Oltre il carcere, per una relazione che rinasce dal perdono

Intervista a Giorgio Pieri (a cura di Massimo Gelmini)

Il perdono non può cancellare il male che è stato commesso, ma può consentire di recuperare il rapporto con la persona che l’ha provocato, che ha arrecato il danno e procurato lo strappo. A chi si è macchiato di un reato, si deve chiedere di riconoscere il dolore della vittima e, per quanto possibile, di ripararlo. D’altra parte, senza la disponibilità a riaccogliere nella società chi ha sbagliato, non può esserci giustizia, né ricomposizione sociale. 
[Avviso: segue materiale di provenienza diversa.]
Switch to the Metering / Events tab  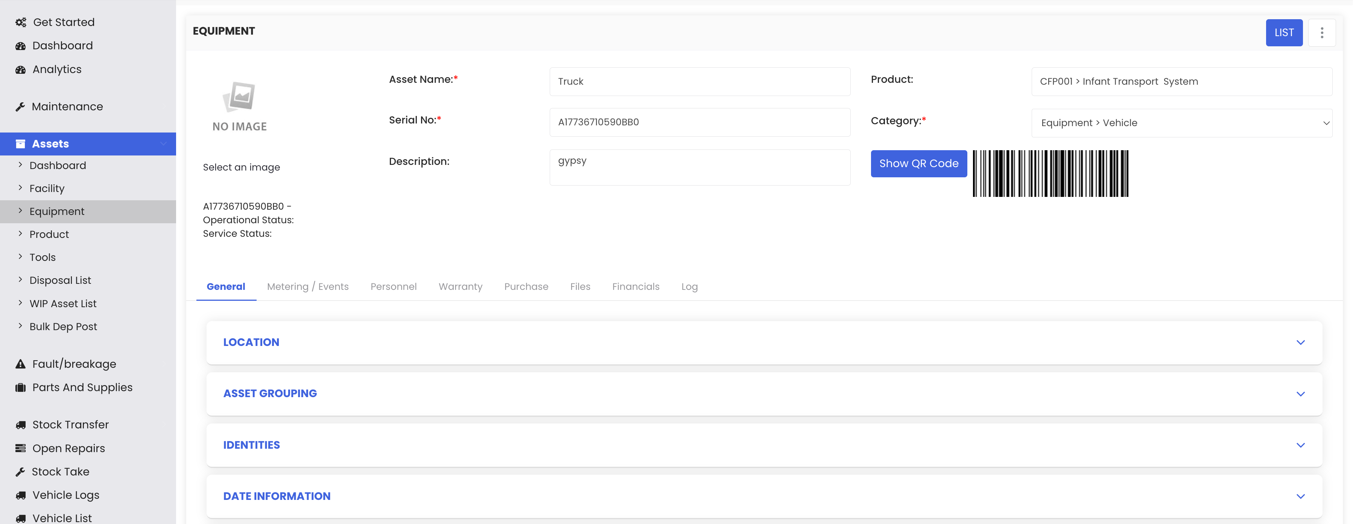307,286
Abbiamo chiesto a Giorgio Pieri, responsabile del servizio Carcere della Comunità Papa Giovanni XXIII e autore del libro Carcere. L’alternativa è possibile, con lunga esperienza accanto ai carcerati, di dirci quanto il carcere sia in grado di assolvere al proprio mandato educativo e di raccontarci la sua proposta per un’alternativa concreta alla detenzione penitenziaria, resa possibile da un percorso di recupero e di risocializzazione che ha nel perdono il proprio fondamento e nella riconciliazione la propria forza.

 

 

Chi è il detenuto oggi? Da chi è composta la popolazione che abita i luoghi di detenzione?
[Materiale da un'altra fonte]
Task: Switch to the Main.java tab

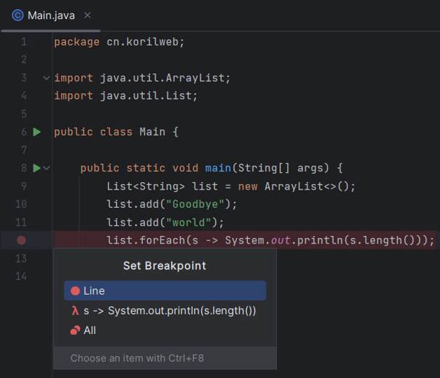Action: tap(49, 15)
La popolazione delle carceri oggi consta di circa 55.000 detenuti, di cui poco più di 2000 donne, con una presenza pari al 27% di stranieri. Il 5% è analfabeta, l’1% laureato, il 16% ha raggiunto un diploma e il 32% ha frequentato fino all’obbligo scolastico. Chi è il detenuto oggi? Beh, per alcuni il detenuto è uno scarto pericoloso, come una scoria tossica da isolare in quelle che potremmo definire grandi pattumiere fatte di cemento e ferro. Per costoro l’uomo che sbaglia è considerato l’orrore dell’umanità, per il quale si dovrebbe buttare via la chiave eliminando non solo lo sbaglio, ma anche chi sbaglia. Come dire, il peccato con il peccatore. Ma se iniziamo a scoprire il volto di ogni persona che abita quel carcere, quella cella, ci rendiamo conto allora che il detenuto è un uomo.
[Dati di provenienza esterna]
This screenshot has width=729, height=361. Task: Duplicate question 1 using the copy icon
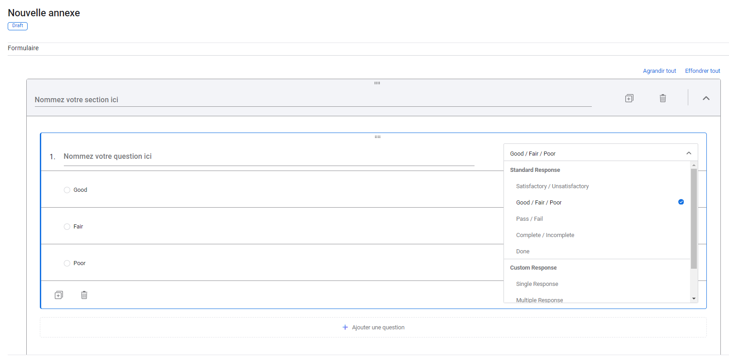[59, 295]
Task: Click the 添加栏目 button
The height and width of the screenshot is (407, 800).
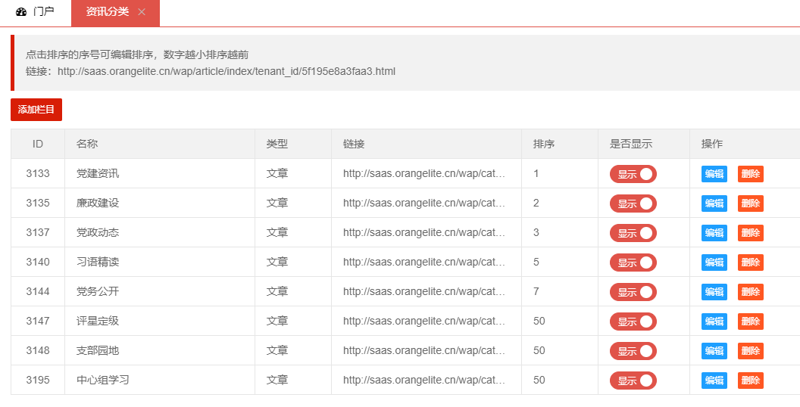Action: tap(36, 110)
Sul rispetto del valore assoluto della persona umana – sancito dall’Art. 2 della Costituzione – si fonda la concezione del carcere presente nel nostro ordinamento legislativo, orientata secondo la logica di una pena che non può “consistere in trattamenti contrari al senso di umanità” e deve tendere “alla rieducazione del condannato” (Art. 27). A che punto siamo, nelle carceri italiane, con l’attuazione di questo principio costituzionale? 

La Costituzione italiana è tra le migliori del mondo. Anche le leggi riguardanti l’esecuzione penale sono all’avanguardia. Perché allora siamo ancora indietro nel renderla attuale? Credo che in ognuno di noi abiti come una forza misteriosa, una paura nei confronti del male e di chi lo compie, per cui di fronte al male istintivamente tutti vorremmo rispondere con il male. Ecco, le carceri spesso sono luoghi per una vendetta statale silenziosa e prolungata. Ma il male non si combatte con il male. Ecco perché su 100 persone che escono dalle carceri 75 tornano a delinquere e coloro che compiono delitti gravissimi spesso sono persone che già hanno frequentato il carcere. Su 100 persone che entrano in carcere, 60 hanno già fatto il carcere. Dunque, a che serve?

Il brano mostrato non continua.